Home >Technology peripherals >AI >You can learn 'without matching data'! Zhejiang University and others proposed connecting multi-modal contrast representation C-MCR
Multimodal contrastive representation (MCR) aims to encode inputs from different modalities into a semantically aligned shared space
As the visual-linguistic domain With the great success of the CLIP model, more and more modal contrast representations have begun to emerge and have achieved significant improvements in many downstream tasks, but these methods rely heavily on large-scale and high-quality paired data
In order to solve this problem, researchers from Zhejiang University and other institutions proposed Concatenated Multimodal Contrast Representation (C-MCR), a multimodal contrastive representation learning method that does not require paired data and is extremely efficient in training.
Please click the following link to view the paper: https://arxiv.org/abs/2305.14381
C-MCR project homepage link: https://c-mcr.github.io/C-MCR/
Model and code address: https://github.com/MCR -PEFT/C-MCR
This method connects different pre-trained contrastive representations through hub modalities without using any paired data, and we learn powerful audio-visual and 3D point cloud-text representation, and achieved SOTA effects on multiple tasks such as audio-visual retrieval, sound source localization, and 3D object classification.
Multimodal contrastive representation (MCR) aims to map data from different modalities into a unified semantic space.
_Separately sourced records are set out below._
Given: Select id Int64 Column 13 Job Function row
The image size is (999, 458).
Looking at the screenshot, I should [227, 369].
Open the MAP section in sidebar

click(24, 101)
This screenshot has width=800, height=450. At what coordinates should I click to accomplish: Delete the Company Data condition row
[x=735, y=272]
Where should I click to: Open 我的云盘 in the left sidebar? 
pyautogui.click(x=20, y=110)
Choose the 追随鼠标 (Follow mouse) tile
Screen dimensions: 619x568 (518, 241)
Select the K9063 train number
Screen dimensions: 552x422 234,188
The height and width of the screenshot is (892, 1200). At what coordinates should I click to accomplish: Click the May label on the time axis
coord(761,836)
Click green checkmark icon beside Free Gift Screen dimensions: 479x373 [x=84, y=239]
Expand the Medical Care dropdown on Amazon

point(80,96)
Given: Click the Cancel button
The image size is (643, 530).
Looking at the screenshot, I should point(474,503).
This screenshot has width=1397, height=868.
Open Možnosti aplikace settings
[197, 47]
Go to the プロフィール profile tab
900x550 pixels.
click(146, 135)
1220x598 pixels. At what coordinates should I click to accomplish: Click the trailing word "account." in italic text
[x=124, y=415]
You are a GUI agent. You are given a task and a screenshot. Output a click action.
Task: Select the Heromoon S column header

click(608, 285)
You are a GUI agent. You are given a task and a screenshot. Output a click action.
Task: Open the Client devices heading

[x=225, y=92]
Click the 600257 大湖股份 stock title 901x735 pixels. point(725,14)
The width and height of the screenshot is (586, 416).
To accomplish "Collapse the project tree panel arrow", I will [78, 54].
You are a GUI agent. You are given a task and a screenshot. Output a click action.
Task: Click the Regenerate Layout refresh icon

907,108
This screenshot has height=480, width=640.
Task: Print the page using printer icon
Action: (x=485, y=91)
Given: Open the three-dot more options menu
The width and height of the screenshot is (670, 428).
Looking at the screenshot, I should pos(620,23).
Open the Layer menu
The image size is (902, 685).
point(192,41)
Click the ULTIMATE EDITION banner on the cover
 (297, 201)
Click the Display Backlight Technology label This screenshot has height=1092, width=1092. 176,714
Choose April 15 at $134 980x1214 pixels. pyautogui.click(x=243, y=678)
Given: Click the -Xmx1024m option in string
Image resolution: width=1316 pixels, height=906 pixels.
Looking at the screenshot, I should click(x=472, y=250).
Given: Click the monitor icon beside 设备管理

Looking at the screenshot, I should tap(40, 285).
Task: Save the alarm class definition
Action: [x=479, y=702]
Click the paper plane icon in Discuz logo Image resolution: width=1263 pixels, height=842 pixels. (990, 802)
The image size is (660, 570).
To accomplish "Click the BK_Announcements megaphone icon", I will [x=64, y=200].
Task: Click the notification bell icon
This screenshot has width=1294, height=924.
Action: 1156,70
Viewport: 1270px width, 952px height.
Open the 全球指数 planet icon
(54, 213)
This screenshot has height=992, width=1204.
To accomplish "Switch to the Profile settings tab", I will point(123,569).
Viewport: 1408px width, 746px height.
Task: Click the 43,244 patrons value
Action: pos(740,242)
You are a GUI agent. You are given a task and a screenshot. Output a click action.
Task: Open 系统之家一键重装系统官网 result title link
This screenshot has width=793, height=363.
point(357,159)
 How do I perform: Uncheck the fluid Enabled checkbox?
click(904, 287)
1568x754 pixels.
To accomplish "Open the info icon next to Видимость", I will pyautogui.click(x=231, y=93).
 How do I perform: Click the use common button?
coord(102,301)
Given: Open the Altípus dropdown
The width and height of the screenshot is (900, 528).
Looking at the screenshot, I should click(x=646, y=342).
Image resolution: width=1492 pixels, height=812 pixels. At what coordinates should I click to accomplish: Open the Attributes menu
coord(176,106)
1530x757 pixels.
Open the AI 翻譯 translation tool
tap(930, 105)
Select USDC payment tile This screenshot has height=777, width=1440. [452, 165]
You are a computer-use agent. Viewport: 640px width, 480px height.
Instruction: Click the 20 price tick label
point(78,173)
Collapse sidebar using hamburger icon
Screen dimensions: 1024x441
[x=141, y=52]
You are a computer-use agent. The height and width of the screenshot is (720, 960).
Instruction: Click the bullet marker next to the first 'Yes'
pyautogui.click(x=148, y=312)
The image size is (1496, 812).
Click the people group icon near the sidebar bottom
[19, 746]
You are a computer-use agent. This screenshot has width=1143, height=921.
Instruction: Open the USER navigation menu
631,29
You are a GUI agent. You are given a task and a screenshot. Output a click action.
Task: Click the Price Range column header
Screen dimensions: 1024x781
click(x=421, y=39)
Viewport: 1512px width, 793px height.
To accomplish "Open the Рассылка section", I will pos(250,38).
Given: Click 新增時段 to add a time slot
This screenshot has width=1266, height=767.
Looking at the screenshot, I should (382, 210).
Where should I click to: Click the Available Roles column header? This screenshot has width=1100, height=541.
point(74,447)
With the great success of CLIP in the visual-linguistic field, learning contrastive representations between more modal combinations has become a hot research topic, attracting more and more attention.
However, the generalization ability of existing multimodal contrastive representations mainly benefits from a large number of high-quality data pairs. This severely limits the development of contrastive representations on modalities that lack large-scale high-quality data. For example, the semantic correlation between audio and visual data pairs is often ambiguous, and paired data between 3D point clouds and text are scarce and difficult to obtain.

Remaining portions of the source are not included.